Pour son premier passage derrière la caméra, avec Ma Nuit, Antoinette Boulat s’entoure de Lou Lampros, Tom Mercier, Carmen Kassovitz, Angelina Woreth, Lucie Saada ou encore Emmanuelle Bercot pour nous faire suivre les déambulations nocturnes de Marion, une jeune fille dix-huit ans marquée par un événement tragique…  

Connue dans le milieu du septième art en tant que directrice de casting, Antoinette Boulat passe à une étape supérieure de sa carrière en s’attelant à son premier long-métrage. Une nouvelle expérience qui se solde par Ma Nuit, drame fragile traitant de thématiques délicates telles que le deuil et les difficultés propre au passage à l’âge adulte, prenant la forme d’une errance à la fois physique et psychologique.

Officiant aussi bien à la réalisation qu’à l’écriture, avec l’aide d’Anne-Louise Trividic et François Choquet, la cinéaste en herbe prend le pouls d’une jeunesse désœuvrée, ne sachant pas comment appréhender leur tumulte intérieur, comment gérer leurs émotions. Pour s’y faire, l’intrigue prend de manière littérale le chemin de l’introspection, s’articulant sur la marche d’une âme en peine, se sentant à la marge. En l’occurrence ici Marion, jeune-fille de dix-huit ans ne parvenant toujours pas à faire le deuil de la disparition de sa sœur, cinq ans après son décès. Un drame brisant à tout jamais son équilibre ainsi que celui de sa famille, complètement disloquée depuis cet événement des plus tragiques. N’étant plus que l’ombre d’elle-même, notre protagoniste flotte dans un monde allant à cent à l’heure – tandis que cette dernière reste à l’arrêt. Le point de départ d’un canevas dont on connaît par cœur les contours, où un voyage existentiel amène à une éclaircie dans le sombre quotidien de la personne concernée.

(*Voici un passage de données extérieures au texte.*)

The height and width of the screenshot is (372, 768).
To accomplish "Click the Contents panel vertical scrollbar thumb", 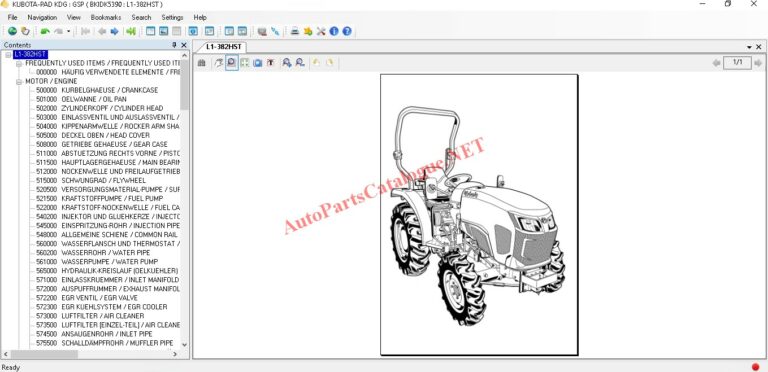I will tap(184, 85).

Peu de surprise à l’horizon donc, la route étant suffisamment balisée pour ne pas perdre le fil tissé par le scénario, mais cela n’empêche pas de se laisser petit à petit embarquer dans cette déambulation grâce à l’instauration d’une atmosphère suspendue, renforçant le malaise de son héroïne. Ainsi, passé une première partie où la fuite de Marion au sein de membres de sa génération a pour seul intérêt de souligner sa marginalité, une rencontre fatidique va changer la donne et capter notre attention. Dans ce Paris obscur et désertique, apparaît tel un mirage la figure d’Alex qui, par un concours de circonstance, va se retrouver à faire un pas de deux avec cette inconnue dont il vient de croiser le regard. Se reposant sur le magnétisme de son tandem principal, Lou Lampros et Tom Mercier électrisant l’écran grâce la direction maîtrisée d’Antoinette Boulat, Ma Nuit prend son envol, tirant profit de son rythme enlevé.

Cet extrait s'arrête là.